Hello everyone. I recently posted my presentation to YouTube about the naming of America. It’s called America Amerigo AmeriWho Vespucci Too. It’s much more detailed than the post I did on the topic. I like to incorporate music rather than talking so the presentation is visual. I hope you enjoy it. Let me know what you think. Personally I think it’s an important topic considering all of us in the US are referred to as Americans and we truly cannot pinpoint where our name originated. There will be no doubt after seeing this presentation that we cannot confirm we are named after good ole Amerigo

_View: https://youtu.be/RKbFJWIhcqw_


----------



## codis (Dec 16, 2020)

According to certain sources, Maximilian's nose suggests he only bore a German name.


----------



## Otherlane (Dec 16, 2020)

codis said:


> According to certain sources, Maximilian's nose suggests he only bore a German name.


Interesting...the Hapsburgs weren’t entirely German either as they had the Spanish faction.

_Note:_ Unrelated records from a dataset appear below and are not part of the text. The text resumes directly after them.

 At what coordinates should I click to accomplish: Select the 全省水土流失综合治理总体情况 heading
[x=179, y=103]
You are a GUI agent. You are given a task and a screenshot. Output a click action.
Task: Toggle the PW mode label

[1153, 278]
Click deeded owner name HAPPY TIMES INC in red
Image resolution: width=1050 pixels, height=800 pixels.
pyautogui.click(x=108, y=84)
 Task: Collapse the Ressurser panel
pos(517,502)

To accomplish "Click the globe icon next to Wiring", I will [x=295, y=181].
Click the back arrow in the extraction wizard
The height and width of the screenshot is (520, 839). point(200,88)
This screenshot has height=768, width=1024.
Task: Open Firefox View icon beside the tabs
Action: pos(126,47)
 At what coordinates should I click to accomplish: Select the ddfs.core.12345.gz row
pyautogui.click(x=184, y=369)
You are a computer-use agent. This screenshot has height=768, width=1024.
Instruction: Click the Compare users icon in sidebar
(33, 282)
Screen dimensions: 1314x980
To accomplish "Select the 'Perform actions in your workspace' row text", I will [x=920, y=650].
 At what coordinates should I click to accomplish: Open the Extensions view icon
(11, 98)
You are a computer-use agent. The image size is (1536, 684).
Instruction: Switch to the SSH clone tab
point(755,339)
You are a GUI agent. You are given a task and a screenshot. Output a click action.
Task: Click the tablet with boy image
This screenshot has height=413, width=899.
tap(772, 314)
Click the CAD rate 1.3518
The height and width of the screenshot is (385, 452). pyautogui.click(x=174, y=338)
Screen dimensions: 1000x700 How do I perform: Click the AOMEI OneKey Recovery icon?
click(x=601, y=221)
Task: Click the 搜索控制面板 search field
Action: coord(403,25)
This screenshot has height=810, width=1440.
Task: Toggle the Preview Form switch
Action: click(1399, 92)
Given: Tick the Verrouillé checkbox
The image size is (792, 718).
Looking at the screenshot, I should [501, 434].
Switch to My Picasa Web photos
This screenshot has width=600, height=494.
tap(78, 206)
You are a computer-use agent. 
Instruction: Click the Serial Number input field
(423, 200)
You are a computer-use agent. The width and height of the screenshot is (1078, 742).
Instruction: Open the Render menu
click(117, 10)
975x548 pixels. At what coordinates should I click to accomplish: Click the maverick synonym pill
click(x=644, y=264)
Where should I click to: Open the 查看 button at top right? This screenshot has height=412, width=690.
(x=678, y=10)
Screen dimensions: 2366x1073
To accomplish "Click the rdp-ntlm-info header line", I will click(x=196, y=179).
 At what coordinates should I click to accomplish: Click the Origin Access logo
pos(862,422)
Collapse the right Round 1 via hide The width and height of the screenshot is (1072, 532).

Actually none of the royal families seem to be purebred stock of any specific nationality to my knowledge because they are intermarried


----------



## codis (Dec 16, 2020)

Otherlane said:


> codis said:
> 
> 
> > According to certain sources, Maximilian's nose suggests he only bore a German name.
> ...


Perhaps you have heard of Miles Mathis, and his history essays. He is one of those sources, alleging most of European royalty is not native.
I am a bit suspicious of him (like others are), for certain reasons.


----------



## Otherlane (Dec 16, 2020)

I’ve heard the name but not familiar with his work. As for the royals not being native Europeans I imagine they originated from the Central Asia steppes as they are an Aryan stock so either what we refer to as Europeans didn’t originally come from Western Europe or their were other people in Europe who were wiped out that were the actual native Europeans


----------



## Silveryou (Dec 16, 2020)

codis said:


> Otherlane said:
> 
> 
> > codis said:
> ...


Maximilian was of Troyan descent, even though I believe that Troy was a city somewhere in the north. Here some info on his Arch of glory Arch of Glory of Imperator Maximilian I


----------



## Otherlane (Dec 16, 2020)

just reposted the video the one I had didnt have the music...all good now

	Post automatically merged: Dec 16, 2020



Silveryou said:


> codis said:
> 
> 
> > Otherlane said:
> ...


wow I was not aware of this Arch very interesting


----------



## codis (Dec 17, 2020)

Otherlane said:


> I’ve heard the name but not familiar with his work.


Just for reference, here a link to his (?) website with said essays: Updates
There is another, science-related one : Homepage for Miles Mathis science site
He seems to have quite a lot of spare time at hand, it seems.
And, his genealogy texts are a bit ... verbose and frequently digressing.

And here some one thinking there is something wrong with him: An Open Letter to Miles Mathis, Part One – Allan C. Weisbecker

Just pointers to information sources, and not reflecting my opinion.


----------